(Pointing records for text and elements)
_ _ _ _ _

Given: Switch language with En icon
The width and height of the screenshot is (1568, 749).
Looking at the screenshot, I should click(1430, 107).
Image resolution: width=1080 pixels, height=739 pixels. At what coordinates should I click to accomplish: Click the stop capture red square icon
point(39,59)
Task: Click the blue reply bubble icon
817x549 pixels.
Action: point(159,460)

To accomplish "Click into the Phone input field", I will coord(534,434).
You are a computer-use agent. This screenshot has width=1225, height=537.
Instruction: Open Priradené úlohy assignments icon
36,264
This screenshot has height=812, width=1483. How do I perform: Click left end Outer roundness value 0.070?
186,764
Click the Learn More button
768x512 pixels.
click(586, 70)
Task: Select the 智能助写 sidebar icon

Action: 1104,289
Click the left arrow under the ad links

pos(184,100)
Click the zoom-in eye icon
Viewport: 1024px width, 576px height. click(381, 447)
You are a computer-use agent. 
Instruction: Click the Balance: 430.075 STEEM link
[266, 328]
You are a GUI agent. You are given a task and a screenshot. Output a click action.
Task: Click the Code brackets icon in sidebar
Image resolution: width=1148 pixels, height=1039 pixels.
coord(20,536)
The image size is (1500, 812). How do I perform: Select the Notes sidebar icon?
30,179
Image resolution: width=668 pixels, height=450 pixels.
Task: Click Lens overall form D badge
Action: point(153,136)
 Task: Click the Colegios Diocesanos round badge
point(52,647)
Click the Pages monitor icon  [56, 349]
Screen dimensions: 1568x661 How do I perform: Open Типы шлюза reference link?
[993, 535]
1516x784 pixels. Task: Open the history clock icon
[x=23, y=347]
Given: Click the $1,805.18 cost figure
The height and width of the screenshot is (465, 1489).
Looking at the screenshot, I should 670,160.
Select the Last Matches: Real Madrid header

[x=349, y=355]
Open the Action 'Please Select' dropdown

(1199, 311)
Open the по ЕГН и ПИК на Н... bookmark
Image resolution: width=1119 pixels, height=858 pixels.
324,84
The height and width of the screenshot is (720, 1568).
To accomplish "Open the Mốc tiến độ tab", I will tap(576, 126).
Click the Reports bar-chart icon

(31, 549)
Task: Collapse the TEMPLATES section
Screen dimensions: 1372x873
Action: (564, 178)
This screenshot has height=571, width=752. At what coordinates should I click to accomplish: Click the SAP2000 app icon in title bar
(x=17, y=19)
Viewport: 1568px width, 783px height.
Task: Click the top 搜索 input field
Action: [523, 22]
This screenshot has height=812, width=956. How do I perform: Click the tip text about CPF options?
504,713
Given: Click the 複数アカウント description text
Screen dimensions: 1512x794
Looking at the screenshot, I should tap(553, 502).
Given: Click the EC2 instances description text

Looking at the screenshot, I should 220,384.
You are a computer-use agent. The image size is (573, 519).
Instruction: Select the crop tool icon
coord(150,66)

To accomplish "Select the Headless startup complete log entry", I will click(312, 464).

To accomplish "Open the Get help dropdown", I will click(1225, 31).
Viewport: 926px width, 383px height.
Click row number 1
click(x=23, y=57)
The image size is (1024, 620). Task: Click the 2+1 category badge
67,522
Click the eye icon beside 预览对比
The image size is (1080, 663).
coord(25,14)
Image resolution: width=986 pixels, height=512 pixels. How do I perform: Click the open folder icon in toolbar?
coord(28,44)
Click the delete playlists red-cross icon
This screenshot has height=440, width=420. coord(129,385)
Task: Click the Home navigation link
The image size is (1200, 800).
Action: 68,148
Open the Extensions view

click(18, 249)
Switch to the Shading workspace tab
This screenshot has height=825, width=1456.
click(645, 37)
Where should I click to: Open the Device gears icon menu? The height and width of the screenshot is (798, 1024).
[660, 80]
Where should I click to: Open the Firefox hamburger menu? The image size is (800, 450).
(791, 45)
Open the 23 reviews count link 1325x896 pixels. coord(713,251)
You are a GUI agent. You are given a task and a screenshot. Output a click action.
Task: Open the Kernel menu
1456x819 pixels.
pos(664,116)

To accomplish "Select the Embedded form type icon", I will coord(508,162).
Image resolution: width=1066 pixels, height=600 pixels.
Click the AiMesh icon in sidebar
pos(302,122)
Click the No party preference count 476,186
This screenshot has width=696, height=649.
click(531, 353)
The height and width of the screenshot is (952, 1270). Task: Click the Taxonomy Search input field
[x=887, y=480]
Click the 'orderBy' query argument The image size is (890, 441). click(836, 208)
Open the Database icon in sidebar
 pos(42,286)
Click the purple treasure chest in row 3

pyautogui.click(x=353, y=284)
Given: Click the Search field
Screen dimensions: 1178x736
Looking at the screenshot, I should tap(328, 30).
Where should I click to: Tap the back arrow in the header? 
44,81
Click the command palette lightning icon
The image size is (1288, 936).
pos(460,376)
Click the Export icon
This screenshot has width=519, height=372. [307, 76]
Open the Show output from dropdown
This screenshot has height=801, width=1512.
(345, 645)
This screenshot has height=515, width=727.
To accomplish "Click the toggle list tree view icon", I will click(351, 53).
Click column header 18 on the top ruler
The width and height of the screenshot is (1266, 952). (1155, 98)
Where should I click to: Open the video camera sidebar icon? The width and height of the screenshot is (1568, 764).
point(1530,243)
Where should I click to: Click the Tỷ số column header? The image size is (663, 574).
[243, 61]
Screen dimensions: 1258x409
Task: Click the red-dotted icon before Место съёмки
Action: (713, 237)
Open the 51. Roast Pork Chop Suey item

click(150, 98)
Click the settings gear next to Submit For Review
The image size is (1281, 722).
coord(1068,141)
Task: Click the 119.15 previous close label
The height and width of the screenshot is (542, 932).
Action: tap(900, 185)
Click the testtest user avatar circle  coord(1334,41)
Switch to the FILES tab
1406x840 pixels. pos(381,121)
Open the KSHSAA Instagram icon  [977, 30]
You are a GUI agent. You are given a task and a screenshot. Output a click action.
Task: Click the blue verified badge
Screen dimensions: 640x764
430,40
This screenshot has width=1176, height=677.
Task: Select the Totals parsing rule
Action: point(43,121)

_ _ _ _ _

→ **Required work**:
Please write out all the items again, replacing "computer-use agent" with "screen-reading agent" wherever it occurs and leaving everything else unchanged.

→ **Worked solution**:
Given: Switch language with En icon
The width and height of the screenshot is (1568, 749).
Looking at the screenshot, I should click(1430, 107).
Image resolution: width=1080 pixels, height=739 pixels. At what coordinates should I click to accomplish: Click the stop capture red square icon
point(39,59)
Task: Click the blue reply bubble icon
817x549 pixels.
Action: point(159,460)

To accomplish "Click into the Phone input field", I will coord(534,434).
You are a screen-reading agent. This screenshot has width=1225, height=537.
Instruction: Open Priradené úlohy assignments icon
36,264
This screenshot has height=812, width=1483. How do I perform: Click left end Outer roundness value 0.070?
186,764
Click the Learn More button
768x512 pixels.
click(586, 70)
Task: Select the 智能助写 sidebar icon

Action: 1104,289
Click the left arrow under the ad links

pos(184,100)
Click the zoom-in eye icon
Viewport: 1024px width, 576px height. click(381, 447)
You are a screen-reading agent. 
Instruction: Click the Balance: 430.075 STEEM link
[266, 328]
You are a GUI agent. You are given a task and a screenshot. Output a click action.
Task: Click the Code brackets icon in sidebar
Image resolution: width=1148 pixels, height=1039 pixels.
coord(20,536)
The image size is (1500, 812). How do I perform: Select the Notes sidebar icon?
30,179
Image resolution: width=668 pixels, height=450 pixels.
Task: Click Lens overall form D badge
Action: point(153,136)
 Task: Click the Colegios Diocesanos round badge
point(52,647)
Click the Pages monitor icon  [56, 349]
Screen dimensions: 1568x661 How do I perform: Open Типы шлюза reference link?
[993, 535]
1516x784 pixels. Task: Open the history clock icon
[x=23, y=347]
Given: Click the $1,805.18 cost figure
The height and width of the screenshot is (465, 1489).
Looking at the screenshot, I should 670,160.
Select the Last Matches: Real Madrid header

[x=349, y=355]
Open the Action 'Please Select' dropdown

(1199, 311)
Open the по ЕГН и ПИК на Н... bookmark
Image resolution: width=1119 pixels, height=858 pixels.
324,84
The height and width of the screenshot is (720, 1568).
To accomplish "Open the Mốc tiến độ tab", I will tap(576, 126).
Click the Reports bar-chart icon

(31, 549)
Task: Collapse the TEMPLATES section
Screen dimensions: 1372x873
Action: (564, 178)
This screenshot has height=571, width=752. At what coordinates should I click to accomplish: Click the SAP2000 app icon in title bar
(x=17, y=19)
Viewport: 1568px width, 783px height.
Task: Click the top 搜索 input field
Action: [523, 22]
This screenshot has height=812, width=956. How do I perform: Click the tip text about CPF options?
504,713
Given: Click the 複数アカウント description text
Screen dimensions: 1512x794
Looking at the screenshot, I should tap(553, 502).
Given: Click the EC2 instances description text

Looking at the screenshot, I should 220,384.
You are a screen-reading agent. The image size is (573, 519).
Instruction: Select the crop tool icon
coord(150,66)

To accomplish "Select the Headless startup complete log entry", I will click(312, 464).

To accomplish "Open the Get help dropdown", I will click(1225, 31).
Viewport: 926px width, 383px height.
Click row number 1
click(x=23, y=57)
The image size is (1024, 620). Task: Click the 2+1 category badge
67,522
Click the eye icon beside 预览对比
The image size is (1080, 663).
coord(25,14)
Image resolution: width=986 pixels, height=512 pixels. How do I perform: Click the open folder icon in toolbar?
coord(28,44)
Click the delete playlists red-cross icon
This screenshot has height=440, width=420. coord(129,385)
Task: Click the Home navigation link
The image size is (1200, 800).
Action: 68,148
Open the Extensions view

click(18, 249)
Switch to the Shading workspace tab
This screenshot has height=825, width=1456.
click(645, 37)
Where should I click to: Open the Device gears icon menu? The height and width of the screenshot is (798, 1024).
[660, 80]
Where should I click to: Open the Firefox hamburger menu? The image size is (800, 450).
(791, 45)
Open the 23 reviews count link 1325x896 pixels. coord(713,251)
You are a GUI agent. You are given a task and a screenshot. Output a click action.
Task: Open the Kernel menu
1456x819 pixels.
pos(664,116)

To accomplish "Select the Embedded form type icon", I will coord(508,162).
Image resolution: width=1066 pixels, height=600 pixels.
Click the AiMesh icon in sidebar
pos(302,122)
Click the No party preference count 476,186
This screenshot has width=696, height=649.
click(531, 353)
The height and width of the screenshot is (952, 1270). Task: Click the Taxonomy Search input field
[x=887, y=480]
Click the 'orderBy' query argument The image size is (890, 441). click(836, 208)
Open the Database icon in sidebar
 pos(42,286)
Click the purple treasure chest in row 3

pyautogui.click(x=353, y=284)
Given: Click the Search field
Screen dimensions: 1178x736
Looking at the screenshot, I should tap(328, 30).
Where should I click to: Tap the back arrow in the header? 
44,81
Click the command palette lightning icon
The image size is (1288, 936).
pos(460,376)
Click the Export icon
This screenshot has width=519, height=372. [307, 76]
Open the Show output from dropdown
This screenshot has height=801, width=1512.
(345, 645)
This screenshot has height=515, width=727.
To accomplish "Click the toggle list tree view icon", I will click(351, 53).
Click column header 18 on the top ruler
The width and height of the screenshot is (1266, 952). (1155, 98)
Where should I click to: Open the video camera sidebar icon? The width and height of the screenshot is (1568, 764).
point(1530,243)
Where should I click to: Click the Tỷ số column header? The image size is (663, 574).
[243, 61]
Screen dimensions: 1258x409
Task: Click the red-dotted icon before Место съёмки
Action: (713, 237)
Open the 51. Roast Pork Chop Suey item

click(150, 98)
Click the settings gear next to Submit For Review
The image size is (1281, 722).
coord(1068,141)
Task: Click the 119.15 previous close label
The height and width of the screenshot is (542, 932).
Action: tap(900, 185)
Click the testtest user avatar circle  coord(1334,41)
Switch to the FILES tab
1406x840 pixels. pos(381,121)
Open the KSHSAA Instagram icon  [977, 30]
You are a GUI agent. You are given a task and a screenshot. Output a click action.
Task: Click the blue verified badge
Screen dimensions: 640x764
430,40
This screenshot has width=1176, height=677.
Task: Select the Totals parsing rule
Action: point(43,121)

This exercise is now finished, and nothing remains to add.